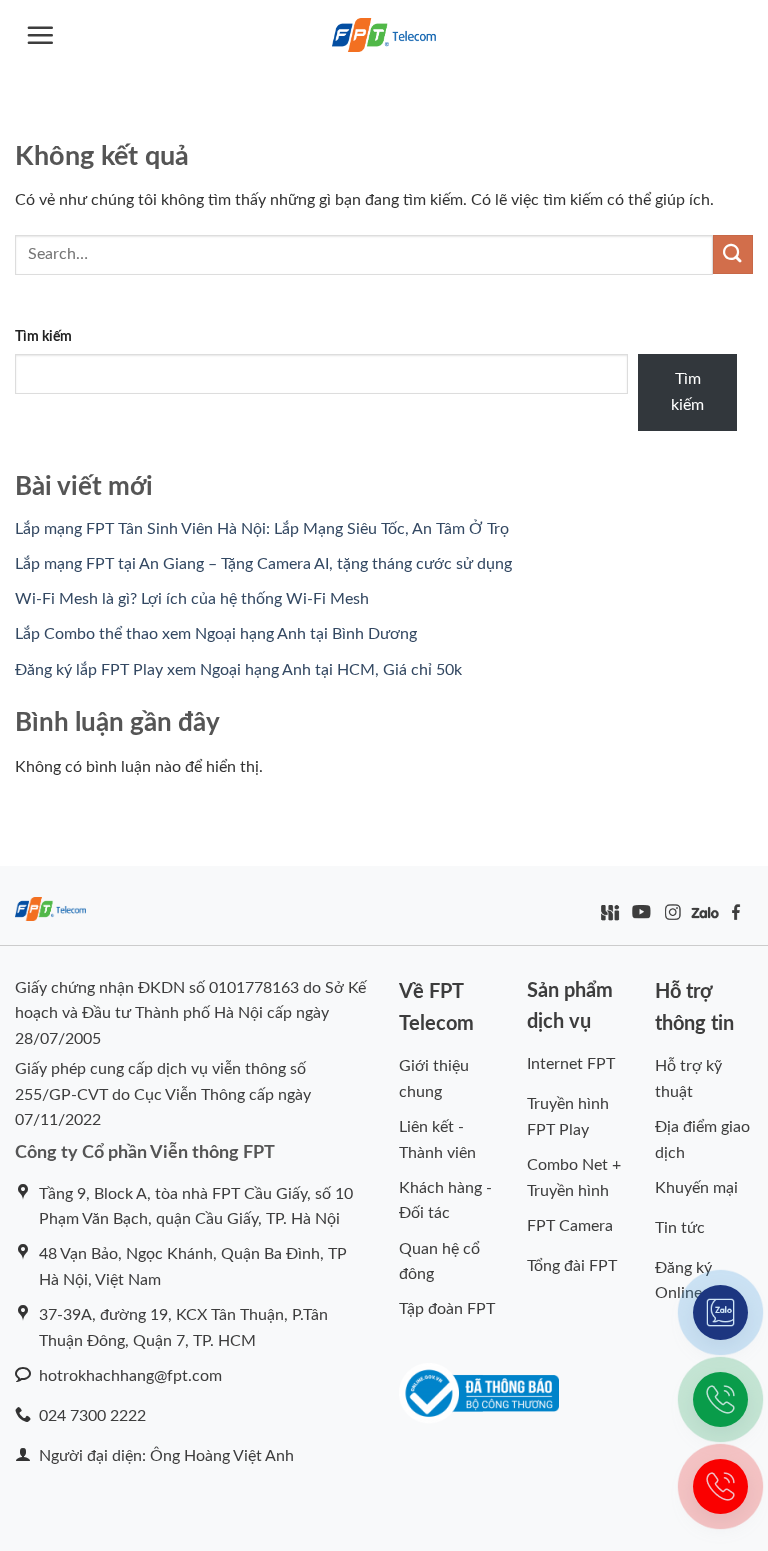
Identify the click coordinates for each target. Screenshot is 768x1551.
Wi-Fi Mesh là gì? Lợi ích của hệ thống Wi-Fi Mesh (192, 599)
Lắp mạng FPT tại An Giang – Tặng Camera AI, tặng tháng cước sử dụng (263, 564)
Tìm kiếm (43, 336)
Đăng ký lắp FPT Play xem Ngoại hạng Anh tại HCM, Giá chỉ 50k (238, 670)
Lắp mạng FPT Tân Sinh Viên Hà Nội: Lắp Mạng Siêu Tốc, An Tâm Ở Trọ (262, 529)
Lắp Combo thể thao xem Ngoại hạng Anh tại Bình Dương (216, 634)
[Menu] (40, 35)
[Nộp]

════════════════

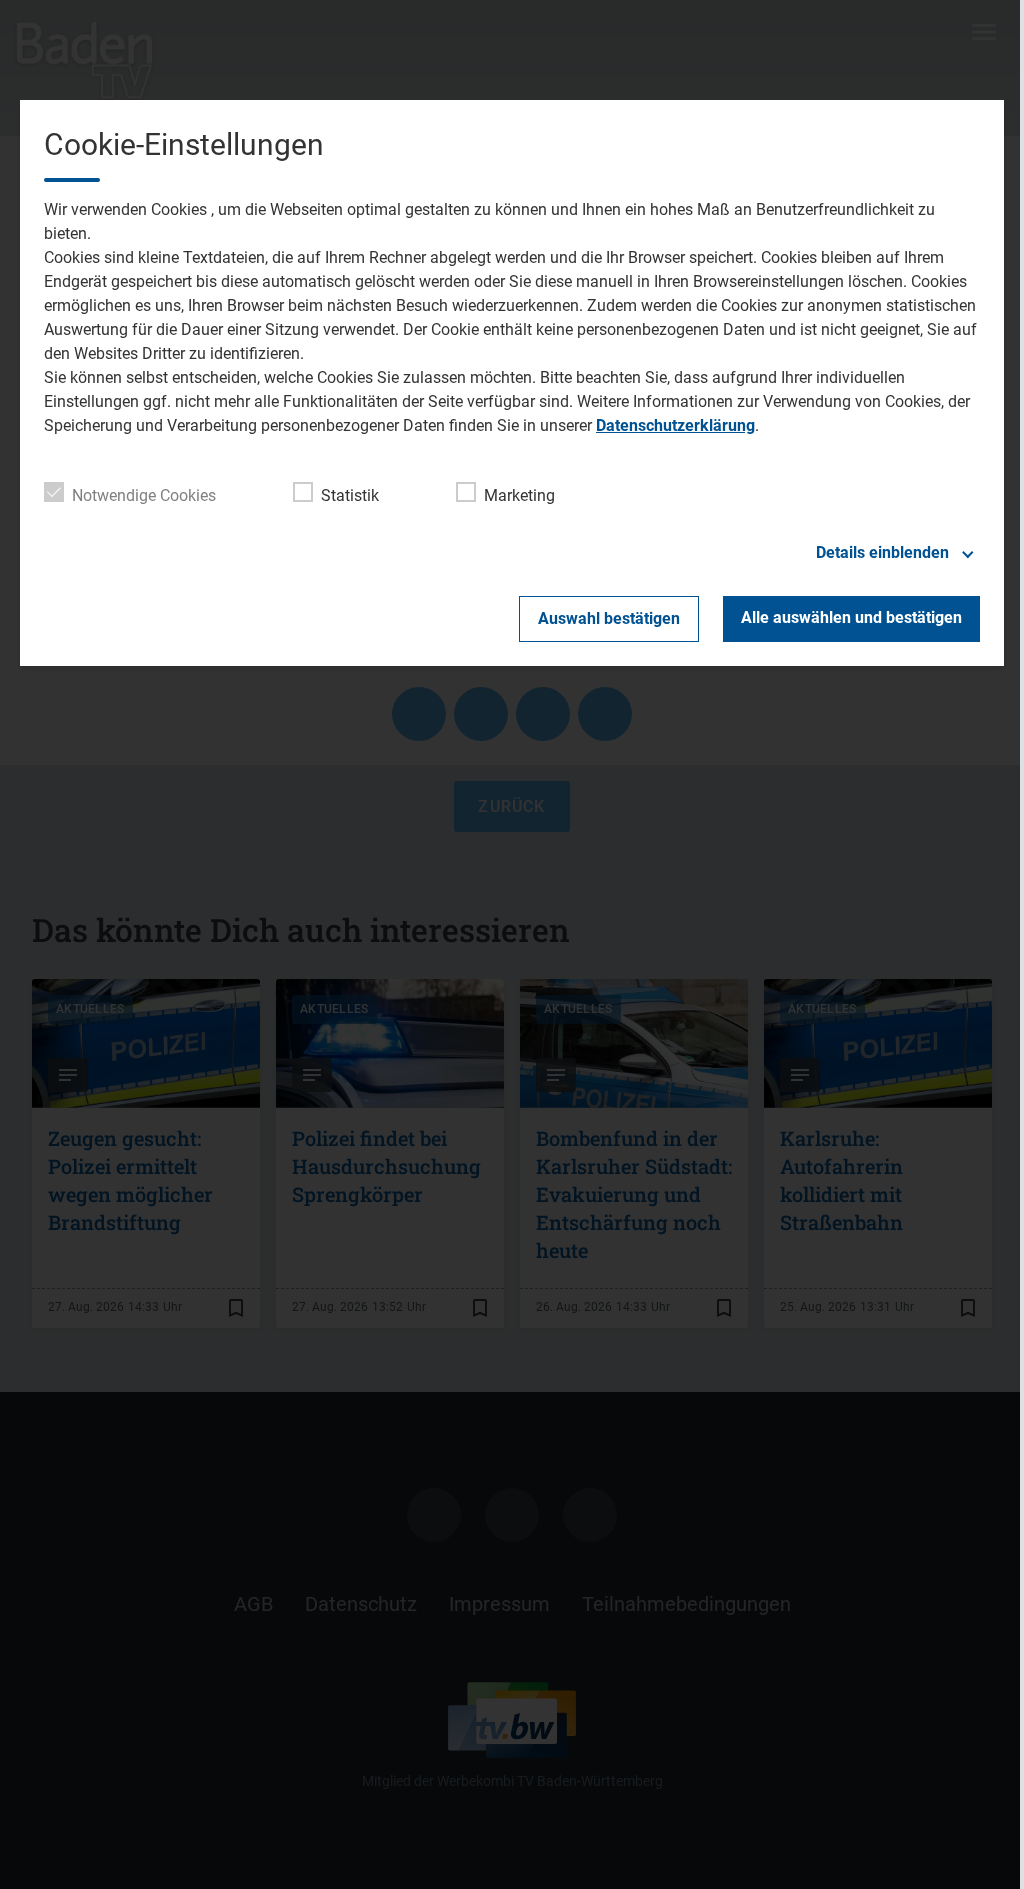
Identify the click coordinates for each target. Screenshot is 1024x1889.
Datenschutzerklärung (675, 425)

════════════════

• [What is required] Using the entries above, return each line that includes the word "mạng".

• [Reply]
Lắp mạng FPT tại An Giang – Tặng Camera AI, tặng tháng cước sử dụng (263, 564)
Lắp mạng FPT Tân Sinh Viên Hà Nội: Lắp Mạng Siêu Tốc, An Tâm Ở Trọ (262, 529)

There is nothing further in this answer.